No: 2022-10-02(A) DATE :

LE COMITÉ : Me Patrick de Niverville, avocat Mme Sultana Chichester, courtier en assurance de dommages des particuliers M. François Bouchard, agent en assurance de dommages

Président Membre

Membre

Me YANNICK CHARTRAND, ès qualités de syndic de la Chambre de l’assurance de dommages

Partie plaignante c.

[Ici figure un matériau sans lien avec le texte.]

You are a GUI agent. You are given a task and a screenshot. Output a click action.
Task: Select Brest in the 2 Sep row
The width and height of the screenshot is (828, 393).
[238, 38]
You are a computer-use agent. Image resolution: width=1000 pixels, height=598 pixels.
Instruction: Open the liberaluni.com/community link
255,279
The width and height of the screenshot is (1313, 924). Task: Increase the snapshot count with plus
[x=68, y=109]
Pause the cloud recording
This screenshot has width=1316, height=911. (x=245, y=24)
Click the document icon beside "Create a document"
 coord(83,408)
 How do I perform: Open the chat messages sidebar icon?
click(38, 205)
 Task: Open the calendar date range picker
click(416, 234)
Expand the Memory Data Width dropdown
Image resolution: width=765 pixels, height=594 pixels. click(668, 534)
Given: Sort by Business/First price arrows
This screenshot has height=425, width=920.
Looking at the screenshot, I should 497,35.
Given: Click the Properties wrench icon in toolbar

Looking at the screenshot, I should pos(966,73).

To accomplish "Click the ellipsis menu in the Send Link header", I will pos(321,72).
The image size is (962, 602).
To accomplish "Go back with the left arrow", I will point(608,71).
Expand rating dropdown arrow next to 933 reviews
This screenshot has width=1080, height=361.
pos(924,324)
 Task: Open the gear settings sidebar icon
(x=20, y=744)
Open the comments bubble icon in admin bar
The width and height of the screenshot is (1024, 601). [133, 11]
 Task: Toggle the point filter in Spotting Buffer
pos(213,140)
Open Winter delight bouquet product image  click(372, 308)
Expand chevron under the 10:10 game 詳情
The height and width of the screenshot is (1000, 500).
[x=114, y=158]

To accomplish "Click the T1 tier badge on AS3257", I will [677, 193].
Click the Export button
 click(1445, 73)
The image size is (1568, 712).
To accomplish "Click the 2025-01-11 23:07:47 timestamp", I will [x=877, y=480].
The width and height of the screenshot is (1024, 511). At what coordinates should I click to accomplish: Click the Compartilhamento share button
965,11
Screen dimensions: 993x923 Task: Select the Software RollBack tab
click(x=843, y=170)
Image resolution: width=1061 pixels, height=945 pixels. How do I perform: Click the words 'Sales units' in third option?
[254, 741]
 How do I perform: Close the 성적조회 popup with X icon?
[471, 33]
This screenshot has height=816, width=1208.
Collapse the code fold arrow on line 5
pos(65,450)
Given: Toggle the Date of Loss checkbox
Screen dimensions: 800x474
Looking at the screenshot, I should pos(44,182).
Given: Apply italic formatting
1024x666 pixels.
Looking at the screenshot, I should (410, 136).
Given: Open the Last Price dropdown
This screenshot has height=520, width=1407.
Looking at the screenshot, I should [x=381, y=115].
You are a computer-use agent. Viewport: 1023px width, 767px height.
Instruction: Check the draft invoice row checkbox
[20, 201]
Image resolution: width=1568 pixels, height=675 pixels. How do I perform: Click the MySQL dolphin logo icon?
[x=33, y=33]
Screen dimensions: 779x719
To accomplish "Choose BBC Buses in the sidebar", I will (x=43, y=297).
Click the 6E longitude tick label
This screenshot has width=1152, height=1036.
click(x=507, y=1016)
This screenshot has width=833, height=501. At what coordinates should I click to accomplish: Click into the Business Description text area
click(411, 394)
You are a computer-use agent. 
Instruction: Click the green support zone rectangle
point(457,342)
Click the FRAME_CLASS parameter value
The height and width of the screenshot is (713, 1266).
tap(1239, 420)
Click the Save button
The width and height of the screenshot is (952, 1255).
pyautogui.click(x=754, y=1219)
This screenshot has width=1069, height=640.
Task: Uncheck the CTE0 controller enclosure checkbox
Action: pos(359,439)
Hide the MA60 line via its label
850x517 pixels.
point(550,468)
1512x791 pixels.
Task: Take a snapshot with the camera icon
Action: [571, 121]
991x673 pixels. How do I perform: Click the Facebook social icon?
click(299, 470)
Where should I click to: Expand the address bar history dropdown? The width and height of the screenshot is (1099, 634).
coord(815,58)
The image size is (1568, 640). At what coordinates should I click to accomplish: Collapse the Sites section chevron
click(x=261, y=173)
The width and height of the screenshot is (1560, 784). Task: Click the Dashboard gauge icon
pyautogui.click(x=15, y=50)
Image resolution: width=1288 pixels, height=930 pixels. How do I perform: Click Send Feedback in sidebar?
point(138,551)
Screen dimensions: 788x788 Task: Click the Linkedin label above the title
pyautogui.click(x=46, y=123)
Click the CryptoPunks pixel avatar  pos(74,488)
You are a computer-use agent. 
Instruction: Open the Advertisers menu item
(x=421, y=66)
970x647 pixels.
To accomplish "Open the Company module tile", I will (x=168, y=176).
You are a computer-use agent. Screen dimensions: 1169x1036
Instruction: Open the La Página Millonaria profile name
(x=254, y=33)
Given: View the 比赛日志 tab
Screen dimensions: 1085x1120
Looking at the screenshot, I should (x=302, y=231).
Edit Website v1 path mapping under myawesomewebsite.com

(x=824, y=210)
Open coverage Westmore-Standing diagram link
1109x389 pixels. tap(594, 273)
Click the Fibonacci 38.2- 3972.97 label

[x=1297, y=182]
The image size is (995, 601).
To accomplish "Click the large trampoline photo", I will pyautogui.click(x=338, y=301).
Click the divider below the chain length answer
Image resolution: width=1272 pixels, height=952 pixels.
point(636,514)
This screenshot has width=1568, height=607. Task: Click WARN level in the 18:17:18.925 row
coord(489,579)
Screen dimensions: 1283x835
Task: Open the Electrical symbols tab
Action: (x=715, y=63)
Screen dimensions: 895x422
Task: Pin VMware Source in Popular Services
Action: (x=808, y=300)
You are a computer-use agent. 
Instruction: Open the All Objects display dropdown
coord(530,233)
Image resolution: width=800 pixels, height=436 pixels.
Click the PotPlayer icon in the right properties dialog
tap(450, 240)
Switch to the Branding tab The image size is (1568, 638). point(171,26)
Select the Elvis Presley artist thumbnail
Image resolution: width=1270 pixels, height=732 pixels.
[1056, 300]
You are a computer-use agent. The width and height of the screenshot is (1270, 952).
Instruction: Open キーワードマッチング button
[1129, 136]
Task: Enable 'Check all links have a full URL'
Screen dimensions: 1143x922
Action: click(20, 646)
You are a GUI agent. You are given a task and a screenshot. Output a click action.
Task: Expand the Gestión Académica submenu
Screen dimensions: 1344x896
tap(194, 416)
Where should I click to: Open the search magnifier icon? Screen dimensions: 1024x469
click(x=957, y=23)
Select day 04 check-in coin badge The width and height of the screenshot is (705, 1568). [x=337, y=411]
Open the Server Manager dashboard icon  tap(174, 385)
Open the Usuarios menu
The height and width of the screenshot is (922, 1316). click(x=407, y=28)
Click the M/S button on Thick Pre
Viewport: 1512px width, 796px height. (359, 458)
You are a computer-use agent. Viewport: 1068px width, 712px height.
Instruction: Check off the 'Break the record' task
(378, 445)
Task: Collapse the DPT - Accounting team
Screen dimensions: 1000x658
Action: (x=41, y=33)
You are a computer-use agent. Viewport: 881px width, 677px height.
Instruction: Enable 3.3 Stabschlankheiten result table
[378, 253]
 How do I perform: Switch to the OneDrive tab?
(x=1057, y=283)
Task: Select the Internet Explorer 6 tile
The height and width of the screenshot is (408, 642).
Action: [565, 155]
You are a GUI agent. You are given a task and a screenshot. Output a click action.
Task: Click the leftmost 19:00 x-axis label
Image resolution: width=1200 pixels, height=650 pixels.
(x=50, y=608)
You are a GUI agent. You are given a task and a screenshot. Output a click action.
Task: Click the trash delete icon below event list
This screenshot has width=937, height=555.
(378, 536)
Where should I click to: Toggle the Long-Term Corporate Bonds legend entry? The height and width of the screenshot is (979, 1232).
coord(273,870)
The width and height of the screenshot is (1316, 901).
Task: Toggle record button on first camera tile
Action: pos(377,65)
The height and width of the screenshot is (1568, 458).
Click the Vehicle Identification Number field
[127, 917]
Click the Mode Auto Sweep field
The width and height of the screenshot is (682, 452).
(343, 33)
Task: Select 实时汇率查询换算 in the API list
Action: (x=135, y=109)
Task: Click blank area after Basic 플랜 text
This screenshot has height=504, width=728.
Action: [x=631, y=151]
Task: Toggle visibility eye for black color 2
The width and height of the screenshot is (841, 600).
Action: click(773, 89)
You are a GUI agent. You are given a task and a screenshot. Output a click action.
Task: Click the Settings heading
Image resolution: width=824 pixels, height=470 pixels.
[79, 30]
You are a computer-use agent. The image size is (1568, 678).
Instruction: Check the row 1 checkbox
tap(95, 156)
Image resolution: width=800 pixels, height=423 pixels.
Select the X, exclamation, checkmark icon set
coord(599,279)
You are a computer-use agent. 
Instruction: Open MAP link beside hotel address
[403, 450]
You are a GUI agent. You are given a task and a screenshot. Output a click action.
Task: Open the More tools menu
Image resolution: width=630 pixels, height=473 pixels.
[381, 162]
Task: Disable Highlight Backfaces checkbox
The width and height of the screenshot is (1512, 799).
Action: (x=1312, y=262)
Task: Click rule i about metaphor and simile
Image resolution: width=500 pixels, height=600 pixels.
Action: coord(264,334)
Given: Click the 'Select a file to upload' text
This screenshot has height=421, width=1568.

HÉLÈNE MICHAUD, agent en assurance de dommages des particuliers (3B)

Partie intimée

DÉCISION SUR CULPABILITÉ ET SANCTION

[1] Le 13 février 2023, le Comité de discipline de la Chambre de l’assurance de dommages se réunissait pour procéder à l’audition de la plainte numéro 2022-10-02(A), par visioconférence ;

[2] Le syndic était alors représenté par Me Camille Tremblay-Pelchat, assistée de Me Valérie Déziel et, de son côté, l’intimée était représentée par Me Julie Pamerleau ;

I. [3]

[4]

La plainte L’intimée fait l’objet d’une plainte comportant un seul chef d’accusation, soit : 1. Au cours ou vers le mois de juillet 2021, a exercé ses activités de manière négligente et/ou n’a pas agi en conseiller consciencieux, en lien avec le contrat d’assurance habitation numéro 44281491-002 émis par La Capitale assurances générales inc. au nom de l’assuré N.L., notamment en faisant défaut d’informer ce dernier que le déplacement du bâtiment faisait l’objet d’une exclusion de garantie particulière, en contravention avec les articles 9, 37(1) et 37(6) du Code de déontologie des représentants en assurance de dommages, RLRQ., c. D-9.2, r.5.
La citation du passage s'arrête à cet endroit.